Now let’s go back to the literal meaning of exult, to leap for joy, because that event occurs in our Advent Gospel readings.  Zechariah and Elizabeth were way too old to do much leaping; Mary was more reflective; and while Joseph initially leaped, it wasn’t for joy, it was to the wrong conclusion!  So who leaped for joy?  Remember when Mary visited Elizabeth after she heard that her older relative was also pregnant?  As soon as I heard the sound of your greeting, exclaimed Elizabeth to Mary, the child in my womb leaped for joy.
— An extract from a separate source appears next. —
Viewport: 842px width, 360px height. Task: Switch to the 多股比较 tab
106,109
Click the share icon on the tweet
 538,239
Already before he was born, John the Baptist was joyfully fulfilling his mission of pointing the way (with his feet!) to Jesus.  In fact, the angel Gabriel had proclaimed to Zechariah, John’s disbelieving father-to-be, a few months before: even before his birth he will be filled with the Holy Spirit (Luke 1:15, 44 – these verses also affirm the consistent biblical perspective that unborn children from the time of conception are in relationship to God, and their lives from that point are precious in his sight).  Elizabeth’s wonderful announcement led Mary to burst forth in the song that we know as the Magnificat, in which she praised God for lifting up the lowly (KJV, RSV – exalted those of low degree).
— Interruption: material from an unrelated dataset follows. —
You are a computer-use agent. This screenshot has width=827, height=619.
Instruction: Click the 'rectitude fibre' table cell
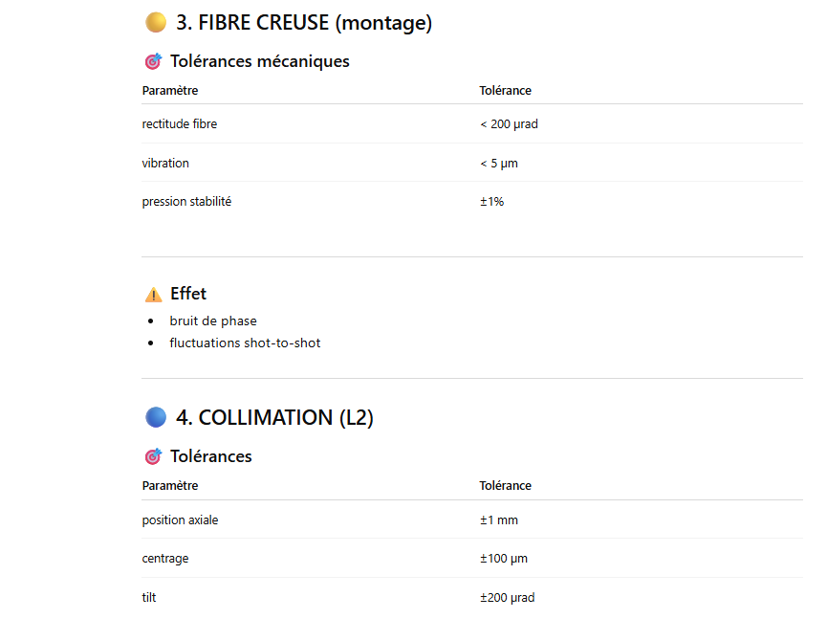(180, 124)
But there’s another story of leaping and praising that Luke shares later on – after Jesus’ death, resurrection and the coming of the Spirit at Pentecost.  In Acts 3 Peter and John on their way to the Temple for afternoon prayer encountered a lame beggar at the gate.  Perhaps you recall the old Sunday School song about that incident where Peter announced to the beggar: Silver and gold have I none, But such as I have I give you, In the name of Jesus Christ of Nazareth rise up and walk.  In the story Peter actually took the beggar by the hand and raised him up.  And the refrain of the song, echoing the last part of verse 8 continues: He went walking and leaping and praising God – exalted so that he could exult in God’s mercy and healing!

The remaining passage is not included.